• **DATA UNDER STUDY**
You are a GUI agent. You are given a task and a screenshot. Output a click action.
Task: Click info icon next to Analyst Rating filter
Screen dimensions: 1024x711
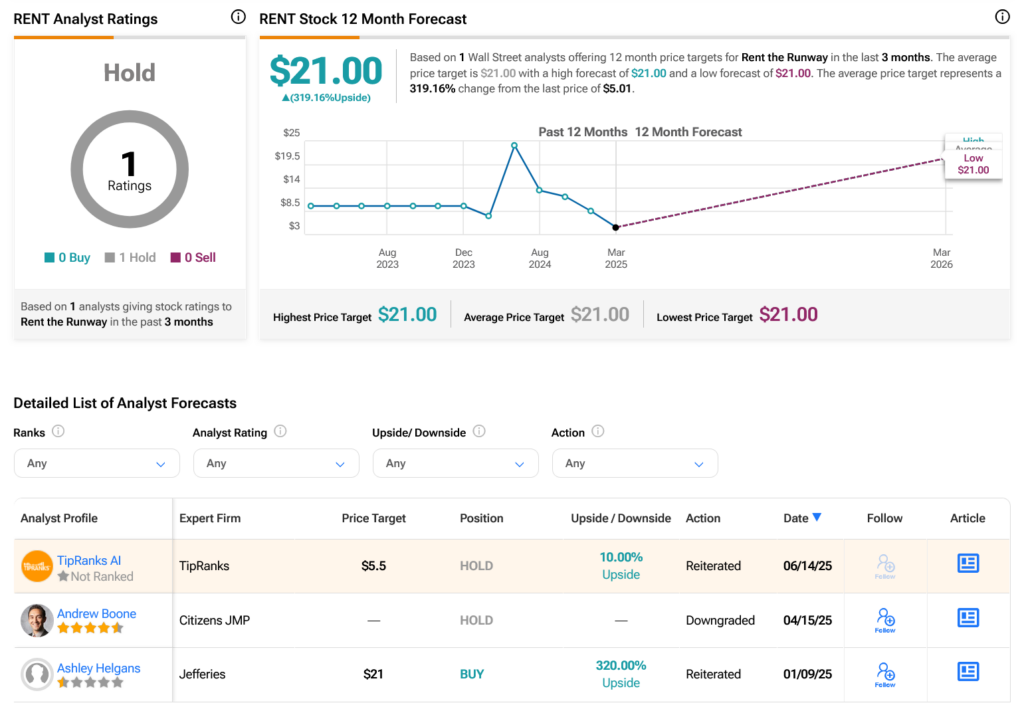[x=280, y=432]
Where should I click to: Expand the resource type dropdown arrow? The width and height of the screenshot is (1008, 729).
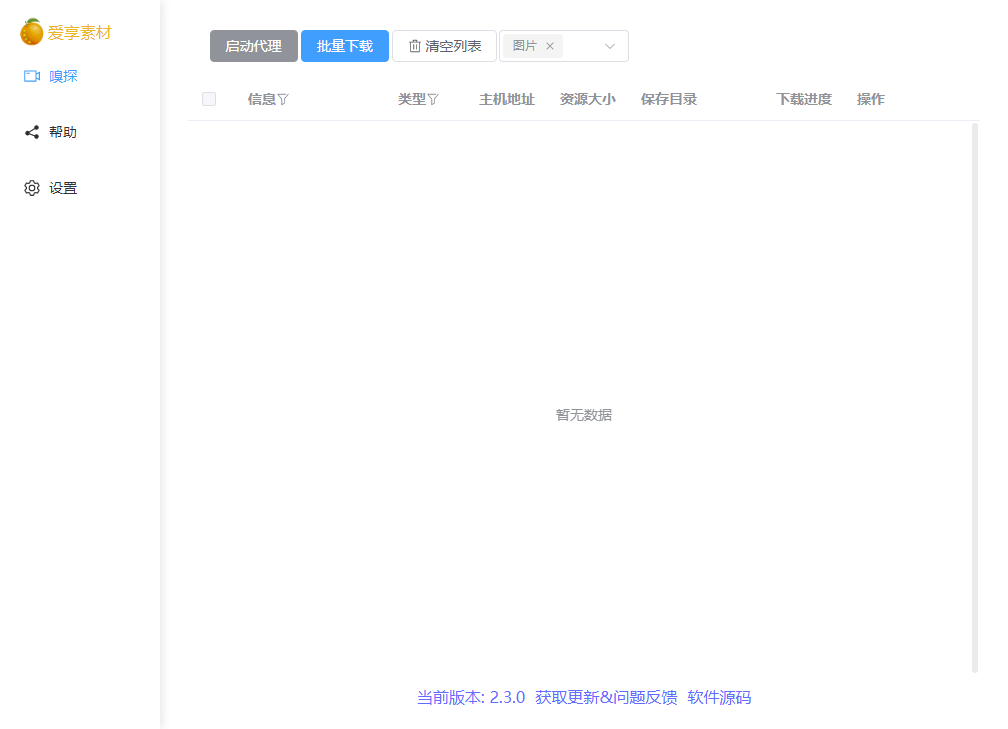coord(610,46)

• **EXERCISE DIRECTIONS**
Word for word, retype the lines from the one with "Where should I" through the final line of the data, both included. No pictures belong in the copy.

• **TASK OUTPUT**
Where should I click to: Expand the resource type dropdown arrow? The width and height of the screenshot is (1008, 729).
coord(610,46)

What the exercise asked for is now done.